Globalement, un changement comme celui-ci aura un fort impact politique. Cela impliquera de lisser totalement le droit aérien et les politiques en matière d’aviation et ce, à une échelle internationale. Un avion reliant Paris à Singapour survole plus d’une quinzaine de pays, si l’un d’eux refuse d’être survolé par un avion sans pilote les itinéraires seront fortement impactés, ce qui pourrait déboucher sur de fortes tensions économiques voir politiques.

 

Des laboratoires spécialisés

Du coté des recherches, certains laboratoires planchent actuellement sur ce nouveau concept d’avions. L’ONERA (office national d’études et de recherches spatiales) est spécialisé en recherche spatiale. Au niveau Européen, c’est le BAE System (British Aerospace System) et son programme « Astraea », programme auquel Airbus defence and space et Thales participent.

Le BAE a déjà bien étudié la question puisqu’en 2013 l’organisme est parvenu à faire voler un jet de 19 places durant 800km sans intervention humaine en vol (intervention durant le décollage et l’atterrissage).

Au niveau international, un laboratoire sud-coréen appelé Kaist, a lui tablé sur un robot pilote appelé « Pibot ». Il s’agit ici d’un robot pilotant l’aéronef comme le ferait un véritable pilote au sein de son cockpit.

Enfin, du côté des Etats-Unis, la Nasa et Aero Environment ont constitué un avion spatial sans pilote ayant atteint 96 000 pieds (+ de 29km), soit un record d’altitude.

Boeing se retrouve dans une course effrénée car les motivations de son concurrent, Airbus, sont bien réelles.

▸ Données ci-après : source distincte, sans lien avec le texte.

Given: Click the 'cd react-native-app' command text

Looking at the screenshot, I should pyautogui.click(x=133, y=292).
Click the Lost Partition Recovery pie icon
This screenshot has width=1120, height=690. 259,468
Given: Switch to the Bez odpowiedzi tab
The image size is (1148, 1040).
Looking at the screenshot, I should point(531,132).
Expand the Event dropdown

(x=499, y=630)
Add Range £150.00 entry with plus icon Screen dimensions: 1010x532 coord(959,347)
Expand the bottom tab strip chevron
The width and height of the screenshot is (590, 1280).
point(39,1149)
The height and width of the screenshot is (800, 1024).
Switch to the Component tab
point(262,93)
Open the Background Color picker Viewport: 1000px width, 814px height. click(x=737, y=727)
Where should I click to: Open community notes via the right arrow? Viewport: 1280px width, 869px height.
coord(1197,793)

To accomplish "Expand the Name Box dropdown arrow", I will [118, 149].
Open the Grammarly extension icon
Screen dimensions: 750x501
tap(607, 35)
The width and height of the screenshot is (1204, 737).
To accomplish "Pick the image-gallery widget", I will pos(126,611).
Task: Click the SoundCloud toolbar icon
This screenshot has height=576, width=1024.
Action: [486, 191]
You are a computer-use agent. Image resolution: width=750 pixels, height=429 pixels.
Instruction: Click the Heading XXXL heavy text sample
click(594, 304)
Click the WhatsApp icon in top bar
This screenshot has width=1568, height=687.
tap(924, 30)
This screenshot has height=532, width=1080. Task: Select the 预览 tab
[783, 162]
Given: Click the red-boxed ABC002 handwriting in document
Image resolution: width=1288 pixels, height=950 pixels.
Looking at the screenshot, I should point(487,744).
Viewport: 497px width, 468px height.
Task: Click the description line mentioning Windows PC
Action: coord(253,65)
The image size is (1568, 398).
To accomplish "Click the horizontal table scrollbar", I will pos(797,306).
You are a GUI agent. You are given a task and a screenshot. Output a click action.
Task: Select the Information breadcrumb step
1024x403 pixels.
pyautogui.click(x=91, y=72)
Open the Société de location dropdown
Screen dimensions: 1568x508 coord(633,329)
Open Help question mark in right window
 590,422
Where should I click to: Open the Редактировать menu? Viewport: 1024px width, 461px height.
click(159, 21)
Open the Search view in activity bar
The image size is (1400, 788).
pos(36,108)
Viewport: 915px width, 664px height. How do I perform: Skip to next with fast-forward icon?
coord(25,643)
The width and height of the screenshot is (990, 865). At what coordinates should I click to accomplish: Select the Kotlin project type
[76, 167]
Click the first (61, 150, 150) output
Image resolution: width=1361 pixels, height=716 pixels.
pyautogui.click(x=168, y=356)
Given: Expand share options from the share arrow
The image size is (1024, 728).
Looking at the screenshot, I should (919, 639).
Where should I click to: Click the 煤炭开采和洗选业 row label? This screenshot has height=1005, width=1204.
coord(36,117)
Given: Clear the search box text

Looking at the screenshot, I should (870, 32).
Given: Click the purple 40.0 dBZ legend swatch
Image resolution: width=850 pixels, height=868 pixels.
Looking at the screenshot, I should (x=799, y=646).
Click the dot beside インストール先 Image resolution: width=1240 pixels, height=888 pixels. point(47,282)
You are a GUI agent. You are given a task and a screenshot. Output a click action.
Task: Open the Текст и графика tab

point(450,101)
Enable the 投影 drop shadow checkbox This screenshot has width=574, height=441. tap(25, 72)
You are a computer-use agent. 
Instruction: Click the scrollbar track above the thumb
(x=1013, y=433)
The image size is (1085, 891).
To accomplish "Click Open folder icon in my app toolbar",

En effet, le groupe européen voudrait commercialiser des taxis aériens automatisés sans pilote dans le but de décongestionner les villes. Le constructeur chinois Ethang a quant à lui déjà lancé son taxi drone pouvant transporter une personne. Ce dernier décolle à la verticale et peut voler durant 23 minutes sur environ 3,5km à environ 100km/h. Airbus étant un pionnier dans l’aviation civil, l’entreprise pourrait très rapidement s’insérer sur le marché de l’avion civil automatisé et concurrencer Boeing.

Faut-il que l’homme puisse toujours avoir la main sur les aéronefs automatisés ? Faut-il avoir plus confiance en l’intelligence artificielle qu’en l’humain ? Ces questions sont les plus importantes de notre siècle et des études complexes devront être menées pour y répondre. Quoi qu’il advienne, le marché de l’aéronautique voit de beaux jours se profiler devant lui puisque les extensions de la flotte aéronautique d’ici 2034 sont estimés à 4,7 milliards de dollars.